J. Parreco1, S. Byerly1, H. Soe-Lin1, J. Parks1, N. Namias1, R. Rattan1 1University Of Miami,Surgical Critical Care/Trauma,Miami, FL, USA
Introduction:
The reported efficacy of vitamin C and thiamine administration in sepsis has varied widely. Previous reports of classifications of patients by their phenotypic response to sepsis using unsupervised machine learning has demonstrated that treatment efficacy can be predicted. The purpose of this study was to classify patients by sepsis phenotypes and to examine the correlation with response to vitamin C and thiamine administration.
Methods:
The eICU Collaborative Research Database (eICU-CRD) 2.0 was queried for all patients aged 18 years or older with a diagnosis of sepsis within the first day of ICU admission. Four different phenotypes (α, β, γ, and δ) were identified using k-means clustering with thirty different clinical variables. The outcome of interest was mortality in the ICU. Each phenotype was evaluated for the presence of an order for vitamin C or thiamine and ICU mortality rates were compared using a chi-squared test.
Results:
There were 31,508 patients identified with sepsis during the first day of ICU admission. The overall mortality rate was 10.2% (n=3,591). The most common phenotype was α with 62.6% (n=21,956) of patients and the least common was the δ phenotype with 273 (0.8%). The figure shows a chord diagram of abnormal clinical variables grouped by organ system. The broader the ribbon, the more abnormal variables. The α phenotype had the lowest mortality rate of 3.8% (n=844) while the δ phenotype had the highest mortality rate of 46.9% (n=128, p<0.001). The overall mortality rate for patients with vitamin C ordered was 10.0% (n=85, p=0.822). There was no statistical significance in the mortality rates with vitamin C per phenotype. The overall mortality rate for patients with thiamine ordered was 10.8% (n=134, p=0.535). For patients with the β phenotype, the mortality rate with thiamine administration was 22.5% (n=38, p=0.005).

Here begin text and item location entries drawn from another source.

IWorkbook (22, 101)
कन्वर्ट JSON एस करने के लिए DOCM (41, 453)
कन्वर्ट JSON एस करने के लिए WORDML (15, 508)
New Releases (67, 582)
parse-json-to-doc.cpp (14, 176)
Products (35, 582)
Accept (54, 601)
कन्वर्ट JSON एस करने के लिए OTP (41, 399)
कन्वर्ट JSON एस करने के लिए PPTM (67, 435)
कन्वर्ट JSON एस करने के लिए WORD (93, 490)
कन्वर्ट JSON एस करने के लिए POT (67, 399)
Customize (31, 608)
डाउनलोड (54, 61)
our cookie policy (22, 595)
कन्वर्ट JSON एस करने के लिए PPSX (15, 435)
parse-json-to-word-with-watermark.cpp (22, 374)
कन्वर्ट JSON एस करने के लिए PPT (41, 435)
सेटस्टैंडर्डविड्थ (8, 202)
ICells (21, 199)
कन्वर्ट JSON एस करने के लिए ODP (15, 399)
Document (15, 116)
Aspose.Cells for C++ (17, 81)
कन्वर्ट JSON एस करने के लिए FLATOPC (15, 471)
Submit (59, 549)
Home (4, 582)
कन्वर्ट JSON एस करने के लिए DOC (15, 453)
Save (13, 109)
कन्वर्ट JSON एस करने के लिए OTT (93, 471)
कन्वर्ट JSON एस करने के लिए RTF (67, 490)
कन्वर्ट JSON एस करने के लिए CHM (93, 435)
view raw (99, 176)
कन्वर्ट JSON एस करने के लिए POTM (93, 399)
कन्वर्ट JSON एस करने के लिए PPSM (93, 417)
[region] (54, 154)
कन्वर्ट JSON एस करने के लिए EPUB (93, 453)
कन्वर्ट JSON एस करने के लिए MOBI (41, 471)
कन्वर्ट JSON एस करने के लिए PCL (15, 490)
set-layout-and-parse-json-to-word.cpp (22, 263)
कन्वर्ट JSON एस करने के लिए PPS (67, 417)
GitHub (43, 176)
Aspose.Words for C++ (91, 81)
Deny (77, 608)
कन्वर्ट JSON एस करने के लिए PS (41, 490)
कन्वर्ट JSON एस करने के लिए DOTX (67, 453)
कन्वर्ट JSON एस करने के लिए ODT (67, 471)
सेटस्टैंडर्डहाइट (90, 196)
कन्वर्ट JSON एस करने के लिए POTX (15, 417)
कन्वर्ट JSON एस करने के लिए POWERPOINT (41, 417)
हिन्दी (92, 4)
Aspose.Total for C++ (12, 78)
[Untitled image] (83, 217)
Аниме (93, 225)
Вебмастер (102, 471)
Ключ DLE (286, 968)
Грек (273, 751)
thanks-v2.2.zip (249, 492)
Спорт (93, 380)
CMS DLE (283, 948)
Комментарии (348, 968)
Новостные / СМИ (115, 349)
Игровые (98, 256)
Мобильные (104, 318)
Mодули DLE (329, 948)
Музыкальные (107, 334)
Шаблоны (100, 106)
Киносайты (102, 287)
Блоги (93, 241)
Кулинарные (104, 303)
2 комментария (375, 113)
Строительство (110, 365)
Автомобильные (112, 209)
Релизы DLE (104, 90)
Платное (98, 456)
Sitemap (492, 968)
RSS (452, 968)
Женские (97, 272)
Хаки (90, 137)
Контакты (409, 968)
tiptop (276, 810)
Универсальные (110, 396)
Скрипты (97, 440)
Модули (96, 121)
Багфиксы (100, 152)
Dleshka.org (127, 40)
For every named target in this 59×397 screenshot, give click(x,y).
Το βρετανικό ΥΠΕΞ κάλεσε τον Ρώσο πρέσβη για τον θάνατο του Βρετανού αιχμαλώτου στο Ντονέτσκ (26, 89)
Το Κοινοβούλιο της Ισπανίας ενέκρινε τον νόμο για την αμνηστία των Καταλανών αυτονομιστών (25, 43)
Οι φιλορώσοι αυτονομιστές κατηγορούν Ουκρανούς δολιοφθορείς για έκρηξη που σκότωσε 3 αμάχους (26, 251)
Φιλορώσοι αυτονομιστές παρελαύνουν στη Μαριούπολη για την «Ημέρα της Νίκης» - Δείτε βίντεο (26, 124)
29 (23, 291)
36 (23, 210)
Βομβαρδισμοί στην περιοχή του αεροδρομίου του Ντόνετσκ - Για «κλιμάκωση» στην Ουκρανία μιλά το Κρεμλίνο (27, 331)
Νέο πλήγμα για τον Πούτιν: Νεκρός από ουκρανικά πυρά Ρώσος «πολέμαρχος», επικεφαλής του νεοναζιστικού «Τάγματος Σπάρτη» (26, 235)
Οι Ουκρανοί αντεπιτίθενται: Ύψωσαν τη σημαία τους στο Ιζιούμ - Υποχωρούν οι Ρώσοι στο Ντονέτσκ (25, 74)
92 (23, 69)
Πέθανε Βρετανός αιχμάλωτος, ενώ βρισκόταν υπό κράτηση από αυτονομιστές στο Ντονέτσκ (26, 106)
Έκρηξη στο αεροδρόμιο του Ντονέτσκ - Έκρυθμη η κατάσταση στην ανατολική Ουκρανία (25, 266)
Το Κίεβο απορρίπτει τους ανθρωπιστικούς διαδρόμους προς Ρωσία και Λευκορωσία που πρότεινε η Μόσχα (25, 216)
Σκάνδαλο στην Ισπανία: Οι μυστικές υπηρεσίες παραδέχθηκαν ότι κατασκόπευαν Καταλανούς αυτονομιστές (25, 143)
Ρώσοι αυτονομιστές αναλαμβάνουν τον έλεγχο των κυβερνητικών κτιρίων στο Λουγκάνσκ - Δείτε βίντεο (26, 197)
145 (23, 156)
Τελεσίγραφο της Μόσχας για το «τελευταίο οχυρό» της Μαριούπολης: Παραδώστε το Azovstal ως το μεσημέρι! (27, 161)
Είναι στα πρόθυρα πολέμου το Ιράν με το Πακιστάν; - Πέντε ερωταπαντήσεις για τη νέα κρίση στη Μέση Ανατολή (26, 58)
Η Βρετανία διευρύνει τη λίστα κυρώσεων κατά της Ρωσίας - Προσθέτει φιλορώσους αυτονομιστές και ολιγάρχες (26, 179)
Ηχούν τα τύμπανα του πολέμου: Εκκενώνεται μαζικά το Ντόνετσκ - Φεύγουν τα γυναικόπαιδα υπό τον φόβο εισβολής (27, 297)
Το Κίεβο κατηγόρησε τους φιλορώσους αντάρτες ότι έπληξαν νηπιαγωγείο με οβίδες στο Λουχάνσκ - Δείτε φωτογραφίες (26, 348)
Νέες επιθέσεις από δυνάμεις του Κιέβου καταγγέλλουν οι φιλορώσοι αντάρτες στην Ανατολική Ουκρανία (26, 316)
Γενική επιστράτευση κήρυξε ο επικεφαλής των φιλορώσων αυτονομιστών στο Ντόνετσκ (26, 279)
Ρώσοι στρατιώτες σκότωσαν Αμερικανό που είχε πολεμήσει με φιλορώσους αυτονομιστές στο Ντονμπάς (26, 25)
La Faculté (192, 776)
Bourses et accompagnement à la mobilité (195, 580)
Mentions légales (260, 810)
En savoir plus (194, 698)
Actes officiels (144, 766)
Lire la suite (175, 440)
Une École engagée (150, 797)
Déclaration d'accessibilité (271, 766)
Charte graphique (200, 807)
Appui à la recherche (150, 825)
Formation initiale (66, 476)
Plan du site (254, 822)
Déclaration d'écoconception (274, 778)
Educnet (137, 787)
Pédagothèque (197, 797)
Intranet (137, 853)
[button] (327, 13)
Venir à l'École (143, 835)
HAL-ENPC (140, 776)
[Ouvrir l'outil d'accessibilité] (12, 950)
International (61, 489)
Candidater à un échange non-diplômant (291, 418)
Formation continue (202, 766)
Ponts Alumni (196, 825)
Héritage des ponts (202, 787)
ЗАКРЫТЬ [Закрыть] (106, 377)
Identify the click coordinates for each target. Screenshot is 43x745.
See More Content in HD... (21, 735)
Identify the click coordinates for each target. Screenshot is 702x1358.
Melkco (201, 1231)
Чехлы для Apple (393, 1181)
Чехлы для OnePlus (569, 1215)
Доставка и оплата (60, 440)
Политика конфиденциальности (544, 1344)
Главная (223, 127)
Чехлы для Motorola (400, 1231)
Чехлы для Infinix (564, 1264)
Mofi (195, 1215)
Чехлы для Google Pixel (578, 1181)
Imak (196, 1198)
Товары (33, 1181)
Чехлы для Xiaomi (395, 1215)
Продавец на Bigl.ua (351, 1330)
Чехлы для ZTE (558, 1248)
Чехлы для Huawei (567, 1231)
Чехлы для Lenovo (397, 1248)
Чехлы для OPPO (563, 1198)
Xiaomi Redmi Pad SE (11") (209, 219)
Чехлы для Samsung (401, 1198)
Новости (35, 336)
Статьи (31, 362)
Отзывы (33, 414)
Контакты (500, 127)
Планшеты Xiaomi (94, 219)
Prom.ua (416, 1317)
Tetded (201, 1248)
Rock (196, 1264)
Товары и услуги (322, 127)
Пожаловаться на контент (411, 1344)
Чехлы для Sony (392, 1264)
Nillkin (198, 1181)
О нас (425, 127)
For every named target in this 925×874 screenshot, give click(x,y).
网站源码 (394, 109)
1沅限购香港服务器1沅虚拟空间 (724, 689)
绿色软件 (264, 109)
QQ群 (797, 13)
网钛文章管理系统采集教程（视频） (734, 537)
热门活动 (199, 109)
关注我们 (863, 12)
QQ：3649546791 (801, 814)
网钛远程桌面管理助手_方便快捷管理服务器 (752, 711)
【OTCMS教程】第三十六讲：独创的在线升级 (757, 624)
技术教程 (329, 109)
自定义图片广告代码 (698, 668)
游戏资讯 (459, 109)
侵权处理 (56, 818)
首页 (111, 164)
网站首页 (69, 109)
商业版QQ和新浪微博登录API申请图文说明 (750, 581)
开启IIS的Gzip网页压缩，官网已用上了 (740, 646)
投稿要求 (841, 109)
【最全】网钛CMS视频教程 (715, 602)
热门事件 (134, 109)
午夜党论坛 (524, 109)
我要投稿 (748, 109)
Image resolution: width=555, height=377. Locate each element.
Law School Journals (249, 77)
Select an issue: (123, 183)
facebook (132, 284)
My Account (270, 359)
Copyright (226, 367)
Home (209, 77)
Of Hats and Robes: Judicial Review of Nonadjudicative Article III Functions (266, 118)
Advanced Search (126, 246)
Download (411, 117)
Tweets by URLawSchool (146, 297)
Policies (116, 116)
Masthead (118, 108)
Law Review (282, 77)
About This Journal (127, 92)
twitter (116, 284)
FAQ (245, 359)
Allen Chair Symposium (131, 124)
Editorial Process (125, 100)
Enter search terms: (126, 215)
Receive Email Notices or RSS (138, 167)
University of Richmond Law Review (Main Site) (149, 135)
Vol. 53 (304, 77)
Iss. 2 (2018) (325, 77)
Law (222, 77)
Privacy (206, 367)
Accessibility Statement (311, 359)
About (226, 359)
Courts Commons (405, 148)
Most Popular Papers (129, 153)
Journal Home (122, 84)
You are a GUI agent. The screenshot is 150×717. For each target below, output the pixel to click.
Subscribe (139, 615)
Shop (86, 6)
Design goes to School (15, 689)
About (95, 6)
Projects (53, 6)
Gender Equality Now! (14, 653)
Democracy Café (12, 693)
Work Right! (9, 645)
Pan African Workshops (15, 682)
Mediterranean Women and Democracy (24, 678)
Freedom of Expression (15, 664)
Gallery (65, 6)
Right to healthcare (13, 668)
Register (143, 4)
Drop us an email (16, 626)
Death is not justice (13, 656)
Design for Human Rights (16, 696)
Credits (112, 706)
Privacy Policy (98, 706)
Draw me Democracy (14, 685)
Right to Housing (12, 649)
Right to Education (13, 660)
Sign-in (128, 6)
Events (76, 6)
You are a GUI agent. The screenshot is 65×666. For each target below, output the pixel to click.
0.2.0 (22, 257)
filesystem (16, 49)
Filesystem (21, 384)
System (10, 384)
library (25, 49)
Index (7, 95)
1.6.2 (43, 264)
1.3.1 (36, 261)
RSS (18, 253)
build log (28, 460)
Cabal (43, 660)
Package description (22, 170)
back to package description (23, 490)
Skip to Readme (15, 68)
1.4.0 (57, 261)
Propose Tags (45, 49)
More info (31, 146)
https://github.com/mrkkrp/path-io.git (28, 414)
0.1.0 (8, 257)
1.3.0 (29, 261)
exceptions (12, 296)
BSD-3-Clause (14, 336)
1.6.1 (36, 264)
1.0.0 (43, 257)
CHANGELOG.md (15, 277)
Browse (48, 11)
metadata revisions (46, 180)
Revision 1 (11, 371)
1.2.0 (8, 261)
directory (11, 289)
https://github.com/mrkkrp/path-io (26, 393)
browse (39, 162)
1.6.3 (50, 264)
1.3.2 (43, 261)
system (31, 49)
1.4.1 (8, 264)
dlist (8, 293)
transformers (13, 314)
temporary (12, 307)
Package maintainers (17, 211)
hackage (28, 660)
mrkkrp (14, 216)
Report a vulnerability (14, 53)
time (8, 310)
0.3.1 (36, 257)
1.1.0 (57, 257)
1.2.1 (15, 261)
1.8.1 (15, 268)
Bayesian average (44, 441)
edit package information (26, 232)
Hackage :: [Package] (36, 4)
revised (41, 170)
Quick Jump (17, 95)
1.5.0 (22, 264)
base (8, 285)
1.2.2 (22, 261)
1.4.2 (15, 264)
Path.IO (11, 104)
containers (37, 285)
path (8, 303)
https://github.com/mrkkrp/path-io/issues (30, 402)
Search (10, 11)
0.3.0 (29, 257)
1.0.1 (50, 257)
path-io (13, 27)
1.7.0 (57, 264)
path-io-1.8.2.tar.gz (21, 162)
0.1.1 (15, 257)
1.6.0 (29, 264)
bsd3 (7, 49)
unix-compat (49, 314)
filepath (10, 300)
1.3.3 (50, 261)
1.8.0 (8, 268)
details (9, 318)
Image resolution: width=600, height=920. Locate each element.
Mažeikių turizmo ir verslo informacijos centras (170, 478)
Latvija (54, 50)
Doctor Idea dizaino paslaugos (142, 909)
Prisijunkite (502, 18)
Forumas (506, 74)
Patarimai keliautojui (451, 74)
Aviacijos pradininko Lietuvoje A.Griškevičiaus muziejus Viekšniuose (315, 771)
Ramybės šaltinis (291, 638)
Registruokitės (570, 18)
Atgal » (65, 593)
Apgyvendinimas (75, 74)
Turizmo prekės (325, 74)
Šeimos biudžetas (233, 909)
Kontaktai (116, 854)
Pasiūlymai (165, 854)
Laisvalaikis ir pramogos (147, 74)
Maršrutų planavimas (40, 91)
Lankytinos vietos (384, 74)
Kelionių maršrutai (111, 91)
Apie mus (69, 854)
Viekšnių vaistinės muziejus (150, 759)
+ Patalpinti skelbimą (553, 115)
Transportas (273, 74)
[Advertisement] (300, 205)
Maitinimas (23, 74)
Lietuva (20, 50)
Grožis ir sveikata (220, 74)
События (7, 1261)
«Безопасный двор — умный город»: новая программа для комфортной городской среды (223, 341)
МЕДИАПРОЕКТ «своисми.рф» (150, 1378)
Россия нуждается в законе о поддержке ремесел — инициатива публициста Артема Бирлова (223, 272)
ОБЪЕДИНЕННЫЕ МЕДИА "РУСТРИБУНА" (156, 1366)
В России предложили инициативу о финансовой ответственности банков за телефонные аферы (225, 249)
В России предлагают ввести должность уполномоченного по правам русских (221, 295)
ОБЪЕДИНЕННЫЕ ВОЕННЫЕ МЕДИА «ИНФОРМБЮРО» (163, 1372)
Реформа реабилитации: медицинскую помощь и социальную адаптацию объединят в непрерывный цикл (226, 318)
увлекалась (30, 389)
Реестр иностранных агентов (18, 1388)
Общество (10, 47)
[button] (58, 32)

The mortality rates with thiamine administration for the other phenotypes was not statistically significant.
Conclusions:
Classifying patients with sepsis by their host response patterns identified by unsupervised machine learning can reveal important aspects to the heterogeneity of treatment effects. The combination of host response patterns revealed in this study demonstrate that it is possible to identify patients who will respond poorly to thiamine administration for sepsis.